Die Zuspitzung der politischen Lage in der DDR, die mit den Ereignissen um den 17. Juni 1953 ihren Höhepunkt fand, führten zum Abbruch dieses Programms durch die Führung der DDR.
Der Ministerrat der DDR beschloss am 11. Juni 1953 die Auflösung der Sonderkonstruktionsbüros. Die Mitarbeiter erhielten die Kündigung ihres Arbeitsverhältnisses. Die Sowjetunion holte die schon nach Pirna angelieferten Baugruppen einer MiG-15bis wieder zurück. Der in Schkeuditz angefangene Neubau der Halle 5 wurde abgebrochen und stattdessen entstanden Neubauwohnungen. Damit endete vorerst das Projekt „DDR-Flugzeugbau“.

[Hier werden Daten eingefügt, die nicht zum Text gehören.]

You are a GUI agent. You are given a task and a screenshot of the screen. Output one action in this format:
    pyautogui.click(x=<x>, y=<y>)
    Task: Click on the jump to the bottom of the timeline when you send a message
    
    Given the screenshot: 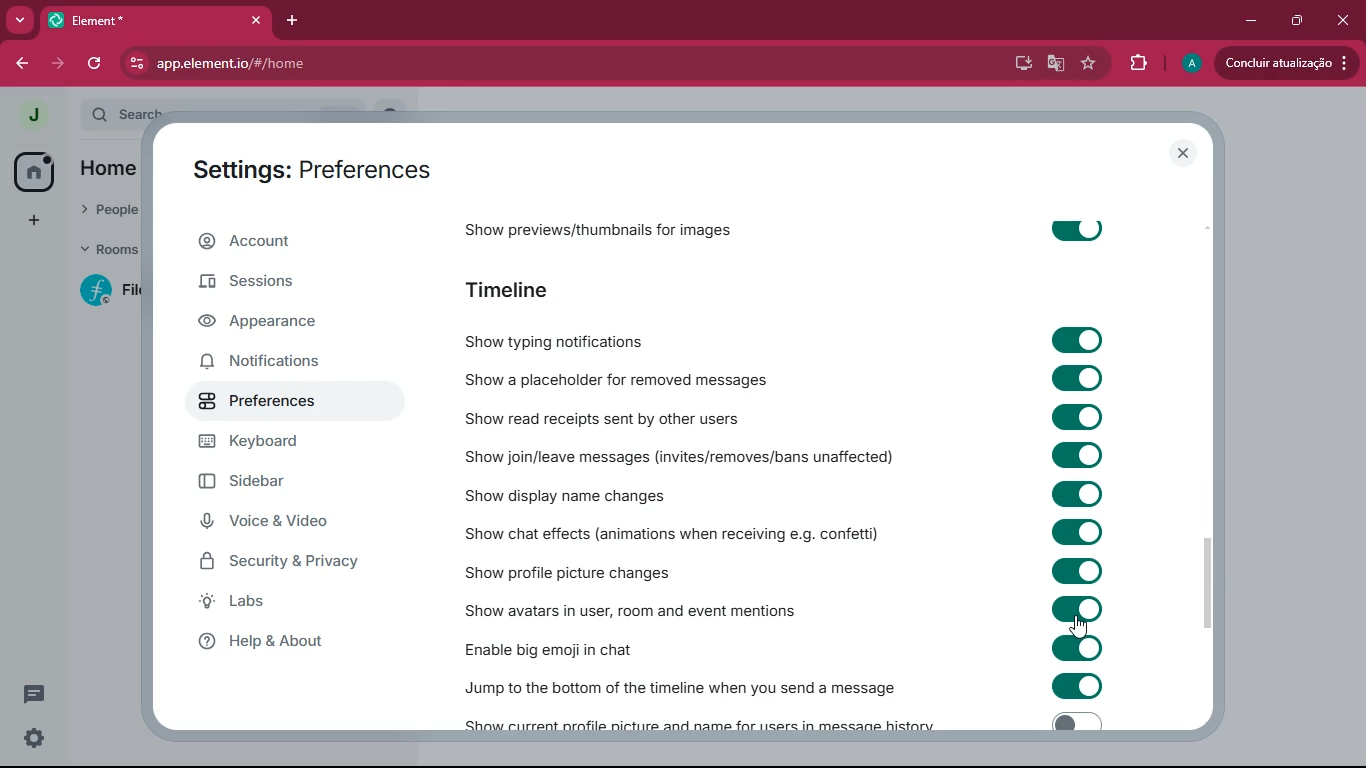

Balluff kämpfte um den Erhalt seines Konstruktionsbüros. Am 25. Juli 1953 wandte er sich mit einem Schreiben an den damaligen DDR-Innenminister, um zu erreichen, dass sein Kollektiv nicht aufgelöst wird: „Wir halten es für einen nicht wieder gutzumachenden Fehler, dieses gut eingespielte Konstruktionsbüro auseinanderzureißen, zumal die Unterbringung der technischen Kräfte bei der augenblicklichen Lage auf die größten Schwierigkeiten stößt…“
Vergeblich – erst im zweiten Ansatz eines DDR-Flugzeugbaus kam Balluff von Lommatzsch, dort hatte er unter Führung Roessings Segelflugzeuge entwickelt, mit ihm im Dezember 1957 nach Schkeuditz zurück. Trotzdem hielt die Sowjetunion den Gedanken einer Arbeitsteilung mit der DDR auf dem Sektor Flugzeugbau aufrecht.
1955 startet der Zivilflugzeugbau in der DDR
Der Betrieb VEB Maschinen- und Apparatebau (MAB) Schkeuditz gehörte, wie schon in der ersten Planung, mit dazu. Als Werk 805, unter Beibehaltung seines Namens, unterstand er ab dem 1. Mai 1955 der Verwaltung für Industriebedarf (VfI), die später in Verwaltung für Luftfahrtindustrie (VLI) umbenannt wurde und 1958 als Verwaltung Volkseigener Betriebe (VVB) Flugzeugbau firmierte. Das Nummernsystem der Betriebe wurde wahrscheinlich von der in der Sowjetunion üblichen Praxis übernommen. Der MAB Schkeuditz wurde für drei spezielle Aufgaben der DDR-Luftfahrtindustrie personell aufgestockt und technologisch ausgebaut:
– zentrale Reparaturwerft der Mitgliedsländer des Rates für gegenseitige Wirtschaftshilfe (RGW)
– Werk für Ausrüstungen und Geräte für den Flugzeugbau und den Flugbetrieb.
– Werk für Leitwerksbau und Fertigung von Flugzeugbestuhlungen
Die personelle Aufstockung erfolgte kurzfristig im Bereich Produktion und in den mittleren Leitungsebenen durch Einstellung von Spezialisten ehemaliger Flugzeugbauunternehmen, wie ATG und ERLA aus Leipzig, die systematisch mit der Aktion „Freimachung von Spezialisten“ aus den Nachfolgebetrieben, in denen sie sich nach Kriegsende eine neue berufliche Existenz geschaffen hatten, herausgezogen wurden. Sie ergänzten somit die „alten“ Flugzeugbauer der Siebel-Flugzeugwerke und der Lufthansawerkstätten, die gleichfalls im Betrieb MAB eine neue Existenz gefunden hatten. Die Werbung in der Leipziger Volkszeitung mit konkreten Angaben zu Gehaltsgruppen musste nur einmal erscheinen, danach waren alle Stellen besetzt.